→ **SHORT PROBLEM**: Report every line in the entries below that contains the string "Viewport", copying each line in full.

→ **PROVIDED DATA**:

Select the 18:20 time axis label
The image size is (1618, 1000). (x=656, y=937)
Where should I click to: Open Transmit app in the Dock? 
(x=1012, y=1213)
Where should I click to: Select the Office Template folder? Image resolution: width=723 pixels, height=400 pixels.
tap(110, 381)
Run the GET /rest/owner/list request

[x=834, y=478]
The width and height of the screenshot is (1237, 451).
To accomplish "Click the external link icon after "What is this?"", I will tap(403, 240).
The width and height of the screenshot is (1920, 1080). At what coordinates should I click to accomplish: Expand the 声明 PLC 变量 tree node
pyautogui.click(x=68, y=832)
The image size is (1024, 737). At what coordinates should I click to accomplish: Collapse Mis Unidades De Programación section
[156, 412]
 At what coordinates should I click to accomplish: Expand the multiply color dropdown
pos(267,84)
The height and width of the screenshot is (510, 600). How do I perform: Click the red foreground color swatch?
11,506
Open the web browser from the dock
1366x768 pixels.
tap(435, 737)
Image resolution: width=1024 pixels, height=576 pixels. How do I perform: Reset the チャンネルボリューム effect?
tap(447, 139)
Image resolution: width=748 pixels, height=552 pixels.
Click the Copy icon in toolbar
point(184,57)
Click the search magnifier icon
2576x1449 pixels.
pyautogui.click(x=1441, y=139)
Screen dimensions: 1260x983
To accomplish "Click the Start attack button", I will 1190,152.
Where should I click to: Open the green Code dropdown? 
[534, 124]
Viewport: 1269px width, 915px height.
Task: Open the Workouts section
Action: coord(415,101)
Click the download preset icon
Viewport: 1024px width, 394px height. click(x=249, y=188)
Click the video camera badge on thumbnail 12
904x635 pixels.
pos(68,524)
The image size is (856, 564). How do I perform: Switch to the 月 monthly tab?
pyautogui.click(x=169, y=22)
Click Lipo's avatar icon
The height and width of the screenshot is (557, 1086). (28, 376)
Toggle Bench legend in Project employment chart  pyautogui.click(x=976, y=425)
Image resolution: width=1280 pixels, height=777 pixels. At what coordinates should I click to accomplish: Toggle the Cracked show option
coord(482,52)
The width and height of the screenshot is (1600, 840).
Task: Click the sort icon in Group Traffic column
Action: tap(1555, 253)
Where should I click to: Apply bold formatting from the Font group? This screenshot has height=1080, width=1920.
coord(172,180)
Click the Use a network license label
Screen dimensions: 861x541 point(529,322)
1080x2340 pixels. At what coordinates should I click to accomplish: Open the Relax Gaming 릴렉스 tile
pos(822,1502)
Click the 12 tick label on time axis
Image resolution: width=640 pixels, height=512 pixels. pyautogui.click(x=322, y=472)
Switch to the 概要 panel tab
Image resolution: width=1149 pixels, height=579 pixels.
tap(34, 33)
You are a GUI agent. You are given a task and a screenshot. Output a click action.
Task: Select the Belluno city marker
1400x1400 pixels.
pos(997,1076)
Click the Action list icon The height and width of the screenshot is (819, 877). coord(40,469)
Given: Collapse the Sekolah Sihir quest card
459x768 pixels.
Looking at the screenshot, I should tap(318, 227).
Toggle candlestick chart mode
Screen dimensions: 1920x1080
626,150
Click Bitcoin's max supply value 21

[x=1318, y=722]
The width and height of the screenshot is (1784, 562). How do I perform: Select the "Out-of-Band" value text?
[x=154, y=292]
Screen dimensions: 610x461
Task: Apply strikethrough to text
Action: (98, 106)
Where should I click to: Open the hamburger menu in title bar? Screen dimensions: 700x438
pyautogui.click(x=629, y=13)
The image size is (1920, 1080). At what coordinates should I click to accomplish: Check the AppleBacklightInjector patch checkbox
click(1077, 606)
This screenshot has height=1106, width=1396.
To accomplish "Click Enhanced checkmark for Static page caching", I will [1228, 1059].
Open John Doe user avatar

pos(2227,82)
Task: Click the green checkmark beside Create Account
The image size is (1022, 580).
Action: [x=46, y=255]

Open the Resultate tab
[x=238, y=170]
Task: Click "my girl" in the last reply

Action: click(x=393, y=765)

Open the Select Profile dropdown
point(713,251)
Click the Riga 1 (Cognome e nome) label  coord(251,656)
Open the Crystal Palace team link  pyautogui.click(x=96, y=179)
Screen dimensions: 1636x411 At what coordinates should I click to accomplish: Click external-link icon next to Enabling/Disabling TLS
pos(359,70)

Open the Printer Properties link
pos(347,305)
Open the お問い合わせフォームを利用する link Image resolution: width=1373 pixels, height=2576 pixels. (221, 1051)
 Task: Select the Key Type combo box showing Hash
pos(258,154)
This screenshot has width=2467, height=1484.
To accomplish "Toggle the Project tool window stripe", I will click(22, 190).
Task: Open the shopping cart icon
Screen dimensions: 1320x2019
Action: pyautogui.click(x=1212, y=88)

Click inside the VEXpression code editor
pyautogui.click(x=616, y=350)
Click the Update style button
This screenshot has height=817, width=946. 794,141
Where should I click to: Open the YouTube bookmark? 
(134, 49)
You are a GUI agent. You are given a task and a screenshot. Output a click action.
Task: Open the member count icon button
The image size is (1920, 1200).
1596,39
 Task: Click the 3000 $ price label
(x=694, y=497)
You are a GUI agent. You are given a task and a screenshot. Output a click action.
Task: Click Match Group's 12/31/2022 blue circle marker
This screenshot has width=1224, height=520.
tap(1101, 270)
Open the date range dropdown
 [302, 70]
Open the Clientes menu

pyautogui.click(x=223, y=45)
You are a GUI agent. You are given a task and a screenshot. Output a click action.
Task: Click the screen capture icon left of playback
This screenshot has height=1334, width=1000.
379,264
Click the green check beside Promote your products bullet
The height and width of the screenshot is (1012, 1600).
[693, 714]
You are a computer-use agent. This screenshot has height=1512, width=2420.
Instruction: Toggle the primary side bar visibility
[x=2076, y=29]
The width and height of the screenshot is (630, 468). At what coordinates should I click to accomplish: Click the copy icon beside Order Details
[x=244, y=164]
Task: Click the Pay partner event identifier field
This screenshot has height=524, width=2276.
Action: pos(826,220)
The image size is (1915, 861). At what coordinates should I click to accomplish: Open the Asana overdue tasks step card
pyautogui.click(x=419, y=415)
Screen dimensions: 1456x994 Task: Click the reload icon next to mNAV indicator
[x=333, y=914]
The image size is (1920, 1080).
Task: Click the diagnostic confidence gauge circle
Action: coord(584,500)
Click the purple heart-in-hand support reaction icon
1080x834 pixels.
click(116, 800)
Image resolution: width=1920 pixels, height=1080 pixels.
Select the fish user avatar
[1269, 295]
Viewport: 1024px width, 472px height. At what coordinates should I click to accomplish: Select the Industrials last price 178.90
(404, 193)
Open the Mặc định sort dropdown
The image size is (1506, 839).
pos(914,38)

→ **RESPONSE TO THIS EXERCISE**:
Viewport: 1269px width, 915px height.
Viewport: 1024px width, 394px height. click(x=249, y=188)
Viewport: 1024px width, 472px height. At what coordinates should I click to accomplish: Select the Industrials last price 178.90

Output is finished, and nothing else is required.